Before they turned the lights all the way down, Cadie brought Arik a sedative. She told him he needed to get back on a regular sleep schedule, that she couldn't stand seeing him so exhausted and frail. A few minutes after he swallowed the pill, he started to say something about his lips and nose feeling numb, but was asleep before he could finish the thought.

He was awakened by a feeling of pressure in his abdomen which turned into a severe, stabbing pain when he moved. He'd been asleep for almost eleven hours, and Cadie was gone. He put his feet on the floor and pushed himself up, clutching his stomach with one hand and steadying himself against the bed with the other. His clothes were damp with perspiration and he was shivering. He wiped his nose and saw blood on the back of his hand, and when he got to the bathroom, he found he was bleeding from the inside, as well.

The latency period was over. The cells of his digestive tract were dying and he was shedding dead intestinal tissue.

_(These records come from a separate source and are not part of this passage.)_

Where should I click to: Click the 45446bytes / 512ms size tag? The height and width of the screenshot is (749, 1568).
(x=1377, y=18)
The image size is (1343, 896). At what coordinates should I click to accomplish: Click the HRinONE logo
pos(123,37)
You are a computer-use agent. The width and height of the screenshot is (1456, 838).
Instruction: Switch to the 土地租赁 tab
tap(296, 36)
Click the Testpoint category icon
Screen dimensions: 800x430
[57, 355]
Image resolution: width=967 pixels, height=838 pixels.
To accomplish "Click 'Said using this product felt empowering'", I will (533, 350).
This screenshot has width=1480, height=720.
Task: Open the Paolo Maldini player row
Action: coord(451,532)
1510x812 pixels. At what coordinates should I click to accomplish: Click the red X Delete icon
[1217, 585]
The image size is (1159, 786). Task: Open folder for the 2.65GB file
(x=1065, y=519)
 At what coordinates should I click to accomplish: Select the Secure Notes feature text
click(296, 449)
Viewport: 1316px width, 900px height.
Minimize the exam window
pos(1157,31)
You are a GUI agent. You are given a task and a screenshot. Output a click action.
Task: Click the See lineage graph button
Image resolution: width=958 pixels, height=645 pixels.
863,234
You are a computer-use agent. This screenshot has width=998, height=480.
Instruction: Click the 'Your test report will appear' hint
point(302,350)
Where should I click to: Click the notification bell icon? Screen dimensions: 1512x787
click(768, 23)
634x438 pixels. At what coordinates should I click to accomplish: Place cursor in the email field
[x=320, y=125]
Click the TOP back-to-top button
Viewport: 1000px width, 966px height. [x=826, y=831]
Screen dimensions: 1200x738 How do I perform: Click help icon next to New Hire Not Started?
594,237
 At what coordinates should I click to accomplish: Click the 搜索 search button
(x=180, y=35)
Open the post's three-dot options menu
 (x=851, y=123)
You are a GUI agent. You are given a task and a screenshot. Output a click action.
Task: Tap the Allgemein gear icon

He knew he wouldn't be able to eat again until he was treated, and that the biggest risk over the next 48 hours was dehydration and shock from a water-electrolyte imbalance. Since his body was gradually losing its ability to absorb nutrients, he knew he would eventually need to take in fluids intravenously, but for the next two days, he needed to find ways to keep himself alive with whatever he had.

If he could figure out how much radiation he'd been exposed to, he would have a better idea of what to expect and how he might be able to treat himself, but since he hadn't worn a radiation badge, there was no way to know. At least there was no obvious way. In Arik's experience, there was almost always a way to recover lost information, to calculate a missing piece of data, to derive whatever you didn't know from whatever it was that you did. One of Arik's core beliefs was that the inability to solve most problems was ultimately due to a failure of the imagination.

He could have tested his clothing or a piece of his equipment, but he had sealed everything up in lead-lined pouches and dropped them down the hazardous waste chute in the Wrench Pod. If he could get a sensor outside now, he might be able to estimate what his exposure had been, but going back to the Wrench Pod before ensuring it was empty was far too risky. He thought about trying to get a reading off the robotic rover, but it would have been fully decontaminated in the airlock before being allowed back inside. With Cadie's help, it would probably be possible to estimate his exposure based on the rate at which his cells were dying, but he doubted they had the time to gather enough data to identify a meaningful trend. And the less she knew about his condition, the better.

Searching for a way to extrapolate a missing piece of data was sometimes like searching for your glasses. It often took the exercise of retracing your steps before finally reaching up and finding that they had been perched on your head all along. It suddenly occurred to Arik that Malyshka would have picked up radiation levels as part of her atmospheric analysis during the second part of her mission. Arik had downloaded the data after getting back from the ERP, but before he had a chance to examine the results, he began to experience the onset of radiation sickness. The information he needed had been right in front of him all along.